♔Bölüm 10 : "Kupa 7"♔

76 12 152
                                    

Miss J geniş koltuğunda oturmuş kitabını okurken kardeşi Jungkook radyodan haberleri dinliyordu. Yeni kahvaltı yapılmış, etraf temizlenirken onlarda işleri olmadığı için evde takılmaya karar vermişlerdi:

-Bugün Mister Kim'in gözde mekanı Kupa 7'de yarış günü. Her hafta olduğu gibi bu hafta da masa üstünde dağıtılan iskambil kağıtları ile oynanacak oyun ile alemdekiler küçük bir eğlence yaşayacak. Mister Kim kendine uygun bir rakip bulursa oynayacağını söylüyor ama aylardır sadece izliyor. Bakalım bugün neler olacak.

Jungkook son duydukları ile hızla doğrulup ablasına dönmüştü:

-Abla eğlence çıktı. Kalk hazırlan gidelim.

-Hayır.

-Ha? Neden? Kumarı seversin sen.

-Evet ama Mister Kim'i sevmiyorum Kookie.

-Komik olmayın Miss J. Daha dün yaşadığınız o tatlı anları ne çabuk unuttunuz?

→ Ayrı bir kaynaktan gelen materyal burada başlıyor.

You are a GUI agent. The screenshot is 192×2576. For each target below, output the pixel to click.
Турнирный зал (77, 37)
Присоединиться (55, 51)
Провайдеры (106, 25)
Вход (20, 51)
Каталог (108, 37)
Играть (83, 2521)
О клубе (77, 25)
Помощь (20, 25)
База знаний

Jungkook sinsice sırıtırken ablasını izliyor ve ne tepki vereceğini merak ediyordu. Genç kadın buz gibi bakışlarını kardeşinin üstünde gezdirirken kitabı kapatıp geriye yaslandı:

-Jungkook damarıma basıp beni sinir etme. Seni sokağa çıkamayacak hale getiririm.

-Tamam tamam ama bu gitmeye engel değil. Gidelim işte.

-İstemiyorum.

-Aish cidden sinir bozucusun.

Jungkook sinirle geri uzanırken radyodaki spiker yeni haberine geçmişti:

-Şimdi aldığımız habere göre dün gece Kim Namjoon'un verdiği partide Min Yoongi vahşice öldürülmüş. Cesedin kafası parçalanmış halde bulunurken kendisi de derisi yanmış vaziyette duruyormuş. Gerçekten yazık. Kendisinin son zamanlarda çıkan haberlerle tanıyanlar hak etmiş diyebilir ama önemli bir iş adamını kaybetmek üzücü. Şimdi veda etmek zorundayız. İyi günler diliyoruz. Dikkatli ve hayatta kalın.

Radyoda müzik çalmaya başlayınca genç adam yavaşça doğrulup esnedi ve ablasında göz gezdirdi. Miss J boş bakışlarla tavanı izliyor ve sessizliğini koruyordu:

-Sanırım biraz uyuyacağım. Sen dikkat et kendine. Olay çıkarma.

-Defol velet.

Jungkook'un gülerken üst kata çıkmasının ardından Miss J yalnız kalmıştı. Ayağa kalkıp kendine bir kahve hazırladı ve geri gelip camın önünde dururken yağmurlu havayı izledi. Kahvesini yudumlarken çalan telefonu ile düşünceleri bölünmüştü.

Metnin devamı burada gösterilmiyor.